Characteristics of humic substances extracted from soils, litter extracts, and soil solutions in forest soils in the northern Kyoto area were investigated, and the nature and dynamics of dissolved organic matter in the forest soil profiles were discussed with special reference to their pedogenetic processes.

Based on fractionation, the humic substances in the B horizons showed typical characteristics for the podzolic B horizon and no significant differences were detected among the soil or vegetation types. The contents of carboxyl and phenolic hydroxyl functional groups of the fulvic acids which corresponded to about 5 and 1 mmol g-1 organic matter, respectively, were lower than the reported values of soil fulvic acids in cool and temperate zones. According to 1H-NMR analysis, the fulvic acids from litter extracts and soil solutions were considered to consist of mixtures of polyphenols, aliphatic acids, and/or polysaccharides. In contrast, those from the soils consisted of polyphenols with a high degree of substitution by relatively short aliphatic or saccharide chains. Thus, it was considered that the fulvic acids in this area, especially those from soil solutions and litter extracts, exhibited a low metal-chelating capacity and played a certain role in pedogenesis through the supply of protons.

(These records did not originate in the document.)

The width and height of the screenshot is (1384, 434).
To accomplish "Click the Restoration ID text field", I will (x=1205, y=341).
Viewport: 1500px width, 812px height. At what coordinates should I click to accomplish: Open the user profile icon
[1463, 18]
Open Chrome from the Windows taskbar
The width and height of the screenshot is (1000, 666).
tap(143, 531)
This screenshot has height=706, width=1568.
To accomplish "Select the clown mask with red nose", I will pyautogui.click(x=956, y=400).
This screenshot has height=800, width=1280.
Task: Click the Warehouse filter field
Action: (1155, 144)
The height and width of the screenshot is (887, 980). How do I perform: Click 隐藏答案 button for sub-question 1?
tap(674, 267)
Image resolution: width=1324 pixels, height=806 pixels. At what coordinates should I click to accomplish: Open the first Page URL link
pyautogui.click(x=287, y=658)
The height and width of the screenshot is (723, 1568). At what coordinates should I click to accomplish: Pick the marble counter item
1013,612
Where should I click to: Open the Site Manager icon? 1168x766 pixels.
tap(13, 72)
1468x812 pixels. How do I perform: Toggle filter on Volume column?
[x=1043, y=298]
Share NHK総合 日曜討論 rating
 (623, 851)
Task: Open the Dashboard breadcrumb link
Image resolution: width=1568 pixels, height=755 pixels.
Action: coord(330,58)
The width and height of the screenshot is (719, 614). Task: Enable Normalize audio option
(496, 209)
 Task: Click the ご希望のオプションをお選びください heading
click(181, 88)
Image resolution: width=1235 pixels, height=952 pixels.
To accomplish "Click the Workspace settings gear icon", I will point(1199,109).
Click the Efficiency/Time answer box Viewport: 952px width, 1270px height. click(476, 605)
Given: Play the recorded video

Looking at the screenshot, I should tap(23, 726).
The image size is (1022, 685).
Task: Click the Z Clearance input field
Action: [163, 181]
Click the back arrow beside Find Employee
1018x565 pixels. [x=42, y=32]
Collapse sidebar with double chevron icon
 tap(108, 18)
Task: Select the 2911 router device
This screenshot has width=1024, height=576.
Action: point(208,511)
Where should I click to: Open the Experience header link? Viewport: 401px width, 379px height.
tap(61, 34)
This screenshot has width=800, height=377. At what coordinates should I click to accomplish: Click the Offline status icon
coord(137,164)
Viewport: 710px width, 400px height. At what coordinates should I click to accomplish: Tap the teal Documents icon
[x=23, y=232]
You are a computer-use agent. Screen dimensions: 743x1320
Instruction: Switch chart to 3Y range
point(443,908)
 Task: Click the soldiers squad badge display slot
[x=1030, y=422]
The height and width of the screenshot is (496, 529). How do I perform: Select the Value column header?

On the other hand, the content of dissociated acidic functional groups of dissolved organic matter in the soil solution was about 2.2 mmol(–) g-1 organic matter as estimated from the DOC concentration and anion deficit in the soil solution. It was considered that acidic functional groups were not fully saturated with metal ions. The dynamics of dissolved organic matter with certain negative charges in the profiles was considered to be controlled by the adsorbing capacity of amorphous compounds of Al and Fe in the soil solid phase, which had previously been translocated mainly as inorganic forms.

The amorphous compounds derived through these processes in the illuvial B horizons were often rich in compounds which did not form complexes with organic matter compared to the surface horizons, and the organo-mineral compounds showed a low molar ratio of acidic functional groups of humus/metal ions.